| Exercise goal |
The material must be repeated exactly, with every line intact.

| Data listing |
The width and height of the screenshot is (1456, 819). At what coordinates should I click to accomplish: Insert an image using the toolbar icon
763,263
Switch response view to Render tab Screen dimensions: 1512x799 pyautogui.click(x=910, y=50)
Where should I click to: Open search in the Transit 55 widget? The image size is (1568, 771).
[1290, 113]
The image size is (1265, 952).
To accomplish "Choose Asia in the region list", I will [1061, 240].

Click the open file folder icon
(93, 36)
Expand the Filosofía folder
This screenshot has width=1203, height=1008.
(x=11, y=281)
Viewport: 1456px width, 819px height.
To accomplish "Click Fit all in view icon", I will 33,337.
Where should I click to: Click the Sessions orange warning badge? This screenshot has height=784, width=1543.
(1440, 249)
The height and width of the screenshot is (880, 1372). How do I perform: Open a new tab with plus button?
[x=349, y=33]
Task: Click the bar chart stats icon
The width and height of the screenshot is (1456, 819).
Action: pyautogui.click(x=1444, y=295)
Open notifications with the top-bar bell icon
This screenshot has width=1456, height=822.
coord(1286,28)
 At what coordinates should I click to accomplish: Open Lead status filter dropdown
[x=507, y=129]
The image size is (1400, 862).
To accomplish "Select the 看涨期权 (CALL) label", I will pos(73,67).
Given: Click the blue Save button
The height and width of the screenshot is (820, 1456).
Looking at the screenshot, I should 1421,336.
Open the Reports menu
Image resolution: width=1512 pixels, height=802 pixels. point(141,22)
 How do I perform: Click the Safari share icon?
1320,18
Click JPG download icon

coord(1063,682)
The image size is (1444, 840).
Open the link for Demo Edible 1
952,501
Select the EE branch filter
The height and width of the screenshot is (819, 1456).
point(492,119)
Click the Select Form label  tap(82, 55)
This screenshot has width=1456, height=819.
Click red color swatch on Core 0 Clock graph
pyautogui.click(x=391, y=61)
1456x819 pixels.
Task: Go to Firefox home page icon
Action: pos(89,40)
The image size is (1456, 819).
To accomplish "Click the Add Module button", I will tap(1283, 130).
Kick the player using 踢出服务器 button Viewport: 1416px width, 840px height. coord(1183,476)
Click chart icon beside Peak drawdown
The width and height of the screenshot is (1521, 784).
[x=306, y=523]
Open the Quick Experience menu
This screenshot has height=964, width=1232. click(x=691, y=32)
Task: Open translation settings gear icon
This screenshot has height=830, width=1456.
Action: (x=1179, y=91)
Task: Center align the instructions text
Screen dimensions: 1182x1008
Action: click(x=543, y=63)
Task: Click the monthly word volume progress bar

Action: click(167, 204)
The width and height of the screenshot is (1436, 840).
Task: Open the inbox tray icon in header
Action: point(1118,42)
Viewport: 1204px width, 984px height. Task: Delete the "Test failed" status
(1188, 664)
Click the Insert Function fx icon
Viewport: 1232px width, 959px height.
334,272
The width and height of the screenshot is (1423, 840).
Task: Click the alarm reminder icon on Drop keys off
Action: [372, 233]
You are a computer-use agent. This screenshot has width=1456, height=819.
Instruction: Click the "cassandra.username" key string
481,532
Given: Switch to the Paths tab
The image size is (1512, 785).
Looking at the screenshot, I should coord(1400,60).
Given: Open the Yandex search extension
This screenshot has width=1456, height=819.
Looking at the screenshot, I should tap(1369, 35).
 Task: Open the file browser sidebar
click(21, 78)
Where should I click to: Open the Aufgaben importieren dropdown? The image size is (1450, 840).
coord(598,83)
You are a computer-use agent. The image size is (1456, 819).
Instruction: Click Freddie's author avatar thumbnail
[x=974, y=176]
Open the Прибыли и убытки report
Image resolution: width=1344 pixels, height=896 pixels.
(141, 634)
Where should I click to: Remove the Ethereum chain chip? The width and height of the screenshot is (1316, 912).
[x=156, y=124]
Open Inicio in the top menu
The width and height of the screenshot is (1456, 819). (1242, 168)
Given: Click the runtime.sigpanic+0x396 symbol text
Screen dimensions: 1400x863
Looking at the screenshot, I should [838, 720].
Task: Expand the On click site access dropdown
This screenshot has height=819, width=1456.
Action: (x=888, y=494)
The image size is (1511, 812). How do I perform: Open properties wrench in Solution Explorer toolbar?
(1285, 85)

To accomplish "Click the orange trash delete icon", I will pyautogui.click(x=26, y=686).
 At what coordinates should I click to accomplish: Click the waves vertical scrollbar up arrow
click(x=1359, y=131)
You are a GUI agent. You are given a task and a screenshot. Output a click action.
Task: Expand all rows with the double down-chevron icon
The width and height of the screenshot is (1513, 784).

| Solution to this task |
The width and height of the screenshot is (1456, 819). At what coordinates should I click to accomplish: Insert an image using the toolbar icon
763,263
Switch response view to Render tab Screen dimensions: 1512x799 pyautogui.click(x=910, y=50)
Where should I click to: Open search in the Transit 55 widget? The image size is (1568, 771).
[1290, 113]
The image size is (1265, 952).
To accomplish "Choose Asia in the region list", I will [1061, 240].

Click the open file folder icon
(93, 36)
Expand the Filosofía folder
This screenshot has width=1203, height=1008.
(x=11, y=281)
Viewport: 1456px width, 819px height.
To accomplish "Click Fit all in view icon", I will 33,337.
Where should I click to: Click the Sessions orange warning badge? This screenshot has height=784, width=1543.
(1440, 249)
The height and width of the screenshot is (880, 1372). How do I perform: Open a new tab with plus button?
[x=349, y=33]
Task: Click the bar chart stats icon
The width and height of the screenshot is (1456, 819).
Action: pyautogui.click(x=1444, y=295)
Open notifications with the top-bar bell icon
This screenshot has width=1456, height=822.
coord(1286,28)
 At what coordinates should I click to accomplish: Open Lead status filter dropdown
[x=507, y=129]
The image size is (1400, 862).
To accomplish "Select the 看涨期权 (CALL) label", I will pos(73,67).
Given: Click the blue Save button
The height and width of the screenshot is (820, 1456).
Looking at the screenshot, I should 1421,336.
Open the Reports menu
Image resolution: width=1512 pixels, height=802 pixels. point(141,22)
 How do I perform: Click the Safari share icon?
1320,18
Click JPG download icon

coord(1063,682)
The image size is (1444, 840).
Open the link for Demo Edible 1
952,501
Select the EE branch filter
The height and width of the screenshot is (819, 1456).
point(492,119)
Click the Select Form label  tap(82, 55)
This screenshot has width=1456, height=819.
Click red color swatch on Core 0 Clock graph
pyautogui.click(x=391, y=61)
1456x819 pixels.
Task: Go to Firefox home page icon
Action: pos(89,40)
The image size is (1456, 819).
To accomplish "Click the Add Module button", I will tap(1283, 130).
Kick the player using 踢出服务器 button Viewport: 1416px width, 840px height. coord(1183,476)
Click chart icon beside Peak drawdown
The width and height of the screenshot is (1521, 784).
[x=306, y=523]
Open the Quick Experience menu
This screenshot has height=964, width=1232. click(x=691, y=32)
Task: Open translation settings gear icon
This screenshot has height=830, width=1456.
Action: (x=1179, y=91)
Task: Center align the instructions text
Screen dimensions: 1182x1008
Action: click(x=543, y=63)
Task: Click the monthly word volume progress bar

Action: click(167, 204)
The width and height of the screenshot is (1436, 840).
Task: Open the inbox tray icon in header
Action: point(1118,42)
Viewport: 1204px width, 984px height. Task: Delete the "Test failed" status
(1188, 664)
Click the Insert Function fx icon
Viewport: 1232px width, 959px height.
334,272
The width and height of the screenshot is (1423, 840).
Task: Click the alarm reminder icon on Drop keys off
Action: [372, 233]
You are a computer-use agent. This screenshot has width=1456, height=819.
Instruction: Click the "cassandra.username" key string
481,532
Given: Switch to the Paths tab
The image size is (1512, 785).
Looking at the screenshot, I should coord(1400,60).
Given: Open the Yandex search extension
This screenshot has width=1456, height=819.
Looking at the screenshot, I should tap(1369, 35).
 Task: Open the file browser sidebar
click(21, 78)
Where should I click to: Open the Aufgaben importieren dropdown? The image size is (1450, 840).
coord(598,83)
You are a computer-use agent. The image size is (1456, 819).
Instruction: Click Freddie's author avatar thumbnail
[x=974, y=176]
Open the Прибыли и убытки report
Image resolution: width=1344 pixels, height=896 pixels.
(141, 634)
Where should I click to: Remove the Ethereum chain chip? The width and height of the screenshot is (1316, 912).
[x=156, y=124]
Open Inicio in the top menu
The width and height of the screenshot is (1456, 819). (1242, 168)
Given: Click the runtime.sigpanic+0x396 symbol text
Screen dimensions: 1400x863
Looking at the screenshot, I should [838, 720].
Task: Expand the On click site access dropdown
This screenshot has height=819, width=1456.
Action: (x=888, y=494)
The image size is (1511, 812). How do I perform: Open properties wrench in Solution Explorer toolbar?
(1285, 85)

To accomplish "Click the orange trash delete icon", I will pyautogui.click(x=26, y=686).
 At what coordinates should I click to accomplish: Click the waves vertical scrollbar up arrow
click(x=1359, y=131)
You are a GUI agent. You are given a task and a screenshot. Output a click action.
Task: Expand all rows with the double down-chevron icon
The width and height of the screenshot is (1513, 784).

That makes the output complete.